How C-Suite Titles Can Damage Your Early Stage Startup

Written by Majid Habib ·  2 min read >
Chess

There are a few dozen of them – C-Suite titles or corporate titles are the norm in Silicon Valley and nearly all startup founders follow suit. You meet up with an early stage startup team and you’ll most likely be introduced to the CEO, CTO and CFO. Three young executives leading a team comprised of; well just the three of them. Sounds ironic, right? But it’s not uncommon and it probably makes sense to them. As a startup founder you want people to take you seriously and what better way to introduce yourself then handing out a business card that reads your title like a military dictator or a statesman running for congress. Nevertheless, whether you thought it was exciting or an ego-satisfying move to have a fancy corporate title, you’re most likely damaging your startup in many ways.

Startups are not Micro-Corporations

The dynamics and mechanics of a startup are fairly opposite to those of a corporation.
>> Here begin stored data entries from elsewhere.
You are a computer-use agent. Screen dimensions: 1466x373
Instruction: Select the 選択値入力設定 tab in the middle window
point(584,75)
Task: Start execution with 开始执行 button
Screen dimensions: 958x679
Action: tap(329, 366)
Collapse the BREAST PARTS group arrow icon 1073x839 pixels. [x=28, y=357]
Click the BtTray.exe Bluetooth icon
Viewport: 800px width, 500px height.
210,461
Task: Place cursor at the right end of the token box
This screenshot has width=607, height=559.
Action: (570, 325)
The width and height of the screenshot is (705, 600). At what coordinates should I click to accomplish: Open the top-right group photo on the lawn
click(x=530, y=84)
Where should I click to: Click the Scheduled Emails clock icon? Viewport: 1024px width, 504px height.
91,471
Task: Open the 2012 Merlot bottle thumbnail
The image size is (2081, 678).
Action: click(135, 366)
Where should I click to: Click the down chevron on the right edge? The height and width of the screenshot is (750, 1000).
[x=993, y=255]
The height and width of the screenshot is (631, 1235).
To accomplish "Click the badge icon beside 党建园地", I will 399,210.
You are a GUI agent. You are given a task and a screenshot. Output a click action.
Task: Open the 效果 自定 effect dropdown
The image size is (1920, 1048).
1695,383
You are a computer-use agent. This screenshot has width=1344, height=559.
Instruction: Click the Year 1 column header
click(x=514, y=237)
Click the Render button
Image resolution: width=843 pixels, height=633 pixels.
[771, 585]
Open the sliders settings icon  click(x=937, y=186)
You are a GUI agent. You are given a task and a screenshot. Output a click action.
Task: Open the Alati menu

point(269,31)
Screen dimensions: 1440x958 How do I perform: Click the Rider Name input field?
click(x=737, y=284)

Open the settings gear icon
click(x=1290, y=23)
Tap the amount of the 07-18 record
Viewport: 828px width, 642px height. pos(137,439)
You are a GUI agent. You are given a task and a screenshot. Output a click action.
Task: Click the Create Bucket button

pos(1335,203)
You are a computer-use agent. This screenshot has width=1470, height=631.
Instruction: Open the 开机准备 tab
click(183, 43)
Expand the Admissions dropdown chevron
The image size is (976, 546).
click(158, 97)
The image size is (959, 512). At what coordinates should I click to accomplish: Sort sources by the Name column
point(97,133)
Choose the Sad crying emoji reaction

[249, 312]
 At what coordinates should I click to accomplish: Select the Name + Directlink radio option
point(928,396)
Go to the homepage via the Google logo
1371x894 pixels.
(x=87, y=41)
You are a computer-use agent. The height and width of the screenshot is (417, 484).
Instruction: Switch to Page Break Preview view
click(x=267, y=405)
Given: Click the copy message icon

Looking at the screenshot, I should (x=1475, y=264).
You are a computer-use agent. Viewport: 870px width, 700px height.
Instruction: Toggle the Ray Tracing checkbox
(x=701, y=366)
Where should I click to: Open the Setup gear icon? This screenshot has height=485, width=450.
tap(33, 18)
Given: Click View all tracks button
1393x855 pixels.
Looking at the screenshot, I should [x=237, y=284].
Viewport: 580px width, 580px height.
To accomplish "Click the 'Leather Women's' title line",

Within corporations there are structures, standards, policies, manuals and whole lot of other jargons for business plans, along with properly detailed job descriptions. Startups, on the other hand, are largely devoid of these. A startup is fluid in its nature. It has to be flexible and adaptable to changes. And so do the founders. Giving yourself a corporate title too early on; psychologically gives you a false sense of identity about yourself and your startup. You end up restricting yourself to one specific domain. Understand that a startup cannot be run, managed or operated as a corporation. With every passing day, you will be faced with a new challenge. Therefore, your roles will keep changing. You will be handling sales, accounts, legal, communications and a bunch of other tasks along with your specific duties. Just being the CEO or CTO won’t cut it early on; as you will continuously have to get your hands dirty on several chores. Be prepared for this and snap out of the corporate delusion.

The “C” stands for Chaos

By assigning all existent team members with a C-suite title, you create a ‘HR ticking bomb’, awaiting to explode. With a corporate title comes entitlement and a sense of authority. But when this authority is limited to a small group of people, then it creates boundaries and hierarchies. People start getting confused, agitated and jealous. And this is exactly the opposite of what a startup culture should be like. Ideally, you want every team member to feel a sense of freedom, so that they can be expressive in terms of creativity and innovation. You want your startup to grow along with the personal growth of yourself and your team. By enforcing a title on your role and those of your team; you restrict yourself and everyone else involved to certain tasks. The creativity stops and the chaos ensues. The title has created a virtual barrier; by which the CFO only handles the financial issues of the startup and can’t be bothered with anything else. Meanwhile product development is being delayed because the CTO has no other helping hand. In the end, the CFO won’t have a job, as the startup couldn’t launch anything. Yes, your startup does need accounting, but not necessarily a CFO. While selecting co-founders we always look for people with complementing skills, so that the team is balanced. Similarly the titles need to be complementary, so that people are not restricted to one role.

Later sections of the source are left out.